Ama özellikle belirtilmeli ki Sivas katliamı sonrasında bu aydınlanma, örgütlenme ve itiraz hali, öncesi dönemle kıyaslanmayacak kadar belirgin bir hâl alacaktı. Öyle ki Kürt hak mücadelesini ezmekle ve İslamcı hareketin rejimin yedeği olmaktan çıkmasını engellemekle uğraşan muktedirler, bir de Alevi toplumunun giderek yükselen eşit yurttaşlık talebiyle karşı karşıya kalacaklardı. Topluma zorla dayatılan tektipleştirici elbise her yanından patlamaya başlıyordu.
Sivas sonrasında oluşan bu öz bilinç ve örgütlenme atılımını kırmaya yönelik olarak, 12 Mart 1995’te İstanbul Gazi Mahallesinde ikinci bir saldırı organizasyonu gerçekleştirilecekti. Bu kez devrede İslamcıların olmaması, ama buna karşılık hedefin Sivas’ta amaçlananla aynı olması, her ikisinin de aynı merkezden organize edildiğinin göstergesi olacaktı.

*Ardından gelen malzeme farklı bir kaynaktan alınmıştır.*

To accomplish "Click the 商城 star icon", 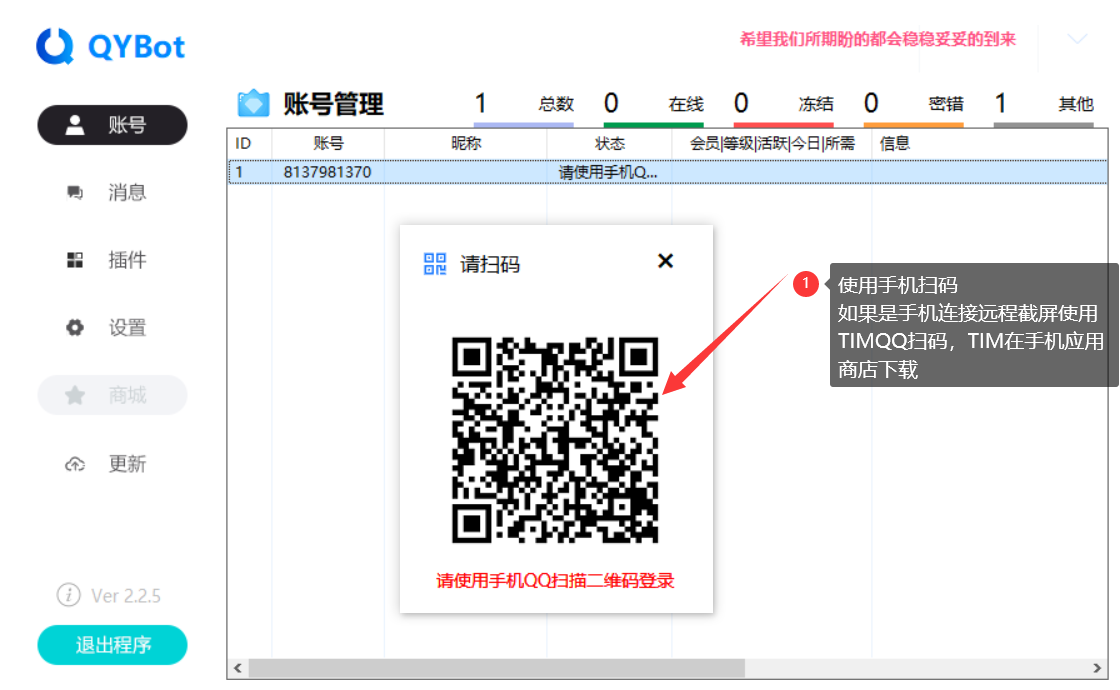I will tap(75, 396).
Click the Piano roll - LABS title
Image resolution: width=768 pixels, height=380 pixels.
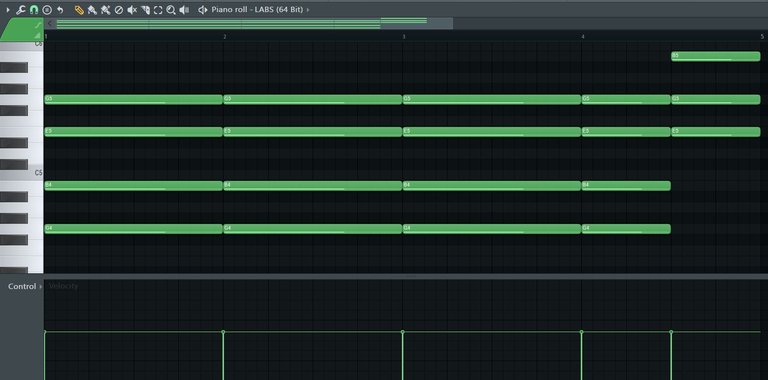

Ancak yılgı ve teslimiyeti amaçlayan bu saldırı da, sosyalistlerin etkin katılımıyla Alevi toplumunun ülke çapında yaygın direnişiyle göğüslenecekti. Öyle ki bu direnci 17 kişiyi öldürebilecek düzeyde bir vahşetle ezme kararlılığı da Alevi bilincini ezmekte işe yaramayacaktı. Nitekim Gazi provokasyonu Gazi direnişine dönecek ve hemen sonraki süreçte, Alevi yerleşimi olup da dernekleşmeye gitmemiş neredeyse bir yer kalmayacaktı.
Deyim uygunsa Sivas’ı takiben yinelenen Gazi katliamı, hem ciddi bir toplumsal dirençle karşılaşacak hem de inkâr ve asimilasyon politikalarının sürdürülemez hale gelişinde belirleyici bir rol oynayacaktı.
Devletin, Kürt realitesini tanıdığını açıklamak zorunda kalışı gibi, giderek Alevi realitesini de tanıma sözleri vermek zorunda kalacağı bir dönemece girilecekti. Ancak devletin, değişik temsilcileri aracılığıyla bunu ilan etmek zorunda kalışı Kürt sorunu gibi Alevi sorununun da çözümü anlamına gelmiyordu. Kaba inkâr, yerini daha ince yöntemlere, kabul eder ve çözecekmiş gibi davranıp sorunu çürütme yönelimine terk edecekti.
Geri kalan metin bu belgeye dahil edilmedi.